_Problem to solve_
Reproduce all of the data exactly.

[Records from a collection]

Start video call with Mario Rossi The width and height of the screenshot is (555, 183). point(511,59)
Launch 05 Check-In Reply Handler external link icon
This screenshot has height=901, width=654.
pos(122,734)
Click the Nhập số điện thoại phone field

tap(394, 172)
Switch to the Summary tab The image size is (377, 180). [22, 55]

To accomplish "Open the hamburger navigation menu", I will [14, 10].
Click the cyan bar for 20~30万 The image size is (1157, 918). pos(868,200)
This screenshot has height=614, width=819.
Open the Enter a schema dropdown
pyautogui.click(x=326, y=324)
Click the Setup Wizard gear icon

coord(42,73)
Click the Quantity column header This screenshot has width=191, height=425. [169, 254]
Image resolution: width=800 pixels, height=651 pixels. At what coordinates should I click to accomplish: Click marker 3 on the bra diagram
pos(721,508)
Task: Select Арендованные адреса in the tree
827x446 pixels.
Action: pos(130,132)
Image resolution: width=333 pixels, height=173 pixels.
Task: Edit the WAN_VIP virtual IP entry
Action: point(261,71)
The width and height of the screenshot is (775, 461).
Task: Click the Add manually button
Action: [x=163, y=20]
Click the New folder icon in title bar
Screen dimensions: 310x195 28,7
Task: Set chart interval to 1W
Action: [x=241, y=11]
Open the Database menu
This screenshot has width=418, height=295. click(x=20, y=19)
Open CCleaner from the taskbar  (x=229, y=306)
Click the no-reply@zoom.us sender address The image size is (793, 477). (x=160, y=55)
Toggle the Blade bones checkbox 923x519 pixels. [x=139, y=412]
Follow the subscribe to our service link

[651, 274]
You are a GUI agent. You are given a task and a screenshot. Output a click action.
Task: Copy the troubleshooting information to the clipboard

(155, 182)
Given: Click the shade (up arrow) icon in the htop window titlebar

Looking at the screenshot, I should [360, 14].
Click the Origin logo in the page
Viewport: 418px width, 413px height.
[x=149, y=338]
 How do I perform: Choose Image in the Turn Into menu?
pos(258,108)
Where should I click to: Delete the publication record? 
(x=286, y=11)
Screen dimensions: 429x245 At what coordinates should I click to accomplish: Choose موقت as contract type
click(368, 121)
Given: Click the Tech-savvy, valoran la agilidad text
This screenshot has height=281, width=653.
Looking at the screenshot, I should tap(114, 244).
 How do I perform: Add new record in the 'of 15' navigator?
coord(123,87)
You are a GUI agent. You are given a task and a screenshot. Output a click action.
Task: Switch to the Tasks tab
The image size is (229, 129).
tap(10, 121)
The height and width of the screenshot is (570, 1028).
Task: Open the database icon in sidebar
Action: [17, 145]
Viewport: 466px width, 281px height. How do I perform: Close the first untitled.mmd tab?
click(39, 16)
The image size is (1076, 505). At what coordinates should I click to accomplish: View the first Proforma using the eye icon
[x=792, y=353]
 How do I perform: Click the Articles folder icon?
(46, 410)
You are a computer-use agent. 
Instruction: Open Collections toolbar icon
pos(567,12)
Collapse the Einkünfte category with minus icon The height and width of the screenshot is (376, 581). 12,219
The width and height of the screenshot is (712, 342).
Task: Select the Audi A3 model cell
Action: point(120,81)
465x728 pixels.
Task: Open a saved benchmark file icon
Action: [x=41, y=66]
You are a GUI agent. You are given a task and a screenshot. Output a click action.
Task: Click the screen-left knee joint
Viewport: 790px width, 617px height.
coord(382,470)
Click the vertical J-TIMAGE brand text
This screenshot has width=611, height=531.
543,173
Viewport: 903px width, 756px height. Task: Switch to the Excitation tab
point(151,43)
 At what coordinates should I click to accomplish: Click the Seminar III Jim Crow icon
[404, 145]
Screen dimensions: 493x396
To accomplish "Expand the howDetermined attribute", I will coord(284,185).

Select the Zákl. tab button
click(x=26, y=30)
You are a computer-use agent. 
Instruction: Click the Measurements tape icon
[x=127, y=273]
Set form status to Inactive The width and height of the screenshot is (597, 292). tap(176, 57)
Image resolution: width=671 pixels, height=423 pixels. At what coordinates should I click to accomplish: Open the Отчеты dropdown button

_Solved problem_
Start video call with Mario Rossi The width and height of the screenshot is (555, 183). point(511,59)
Launch 05 Check-In Reply Handler external link icon
This screenshot has height=901, width=654.
pos(122,734)
Click the Nhập số điện thoại phone field

tap(394, 172)
Switch to the Summary tab The image size is (377, 180). [22, 55]

To accomplish "Open the hamburger navigation menu", I will [14, 10].
Click the cyan bar for 20~30万 The image size is (1157, 918). pos(868,200)
This screenshot has height=614, width=819.
Open the Enter a schema dropdown
pyautogui.click(x=326, y=324)
Click the Setup Wizard gear icon

coord(42,73)
Click the Quantity column header This screenshot has width=191, height=425. [169, 254]
Image resolution: width=800 pixels, height=651 pixels. At what coordinates should I click to accomplish: Click marker 3 on the bra diagram
pos(721,508)
Task: Select Арендованные адреса in the tree
827x446 pixels.
Action: pos(130,132)
Image resolution: width=333 pixels, height=173 pixels.
Task: Edit the WAN_VIP virtual IP entry
Action: point(261,71)
The width and height of the screenshot is (775, 461).
Task: Click the Add manually button
Action: [x=163, y=20]
Click the New folder icon in title bar
Screen dimensions: 310x195 28,7
Task: Set chart interval to 1W
Action: [x=241, y=11]
Open the Database menu
This screenshot has width=418, height=295. click(x=20, y=19)
Open CCleaner from the taskbar  (x=229, y=306)
Click the no-reply@zoom.us sender address The image size is (793, 477). (x=160, y=55)
Toggle the Blade bones checkbox 923x519 pixels. [x=139, y=412]
Follow the subscribe to our service link

[651, 274]
You are a GUI agent. You are given a task and a screenshot. Output a click action.
Task: Copy the troubleshooting information to the clipboard

(155, 182)
Given: Click the shade (up arrow) icon in the htop window titlebar

Looking at the screenshot, I should [360, 14].
Click the Origin logo in the page
Viewport: 418px width, 413px height.
[x=149, y=338]
 How do I perform: Choose Image in the Turn Into menu?
pos(258,108)
Where should I click to: Delete the publication record? 
(x=286, y=11)
Screen dimensions: 429x245 At what coordinates should I click to accomplish: Choose موقت as contract type
click(368, 121)
Given: Click the Tech-savvy, valoran la agilidad text
This screenshot has height=281, width=653.
Looking at the screenshot, I should tap(114, 244).
 How do I perform: Add new record in the 'of 15' navigator?
coord(123,87)
You are a GUI agent. You are given a task and a screenshot. Output a click action.
Task: Switch to the Tasks tab
The image size is (229, 129).
tap(10, 121)
The height and width of the screenshot is (570, 1028).
Task: Open the database icon in sidebar
Action: [17, 145]
Viewport: 466px width, 281px height. How do I perform: Close the first untitled.mmd tab?
click(39, 16)
The image size is (1076, 505). At what coordinates should I click to accomplish: View the first Proforma using the eye icon
[x=792, y=353]
 How do I perform: Click the Articles folder icon?
(46, 410)
You are a computer-use agent. 
Instruction: Open Collections toolbar icon
pos(567,12)
Collapse the Einkünfte category with minus icon The height and width of the screenshot is (376, 581). 12,219
The width and height of the screenshot is (712, 342).
Task: Select the Audi A3 model cell
Action: point(120,81)
465x728 pixels.
Task: Open a saved benchmark file icon
Action: [x=41, y=66]
You are a GUI agent. You are given a task and a screenshot. Output a click action.
Task: Click the screen-left knee joint
Viewport: 790px width, 617px height.
coord(382,470)
Click the vertical J-TIMAGE brand text
This screenshot has width=611, height=531.
543,173
Viewport: 903px width, 756px height. Task: Switch to the Excitation tab
point(151,43)
 At what coordinates should I click to accomplish: Click the Seminar III Jim Crow icon
[404, 145]
Screen dimensions: 493x396
To accomplish "Expand the howDetermined attribute", I will coord(284,185).

Select the Zákl. tab button
click(x=26, y=30)
You are a computer-use agent. 
Instruction: Click the Measurements tape icon
[x=127, y=273]
Set form status to Inactive The width and height of the screenshot is (597, 292). tap(176, 57)
Image resolution: width=671 pixels, height=423 pixels. At what coordinates should I click to accomplish: Open the Отчеты dropdown button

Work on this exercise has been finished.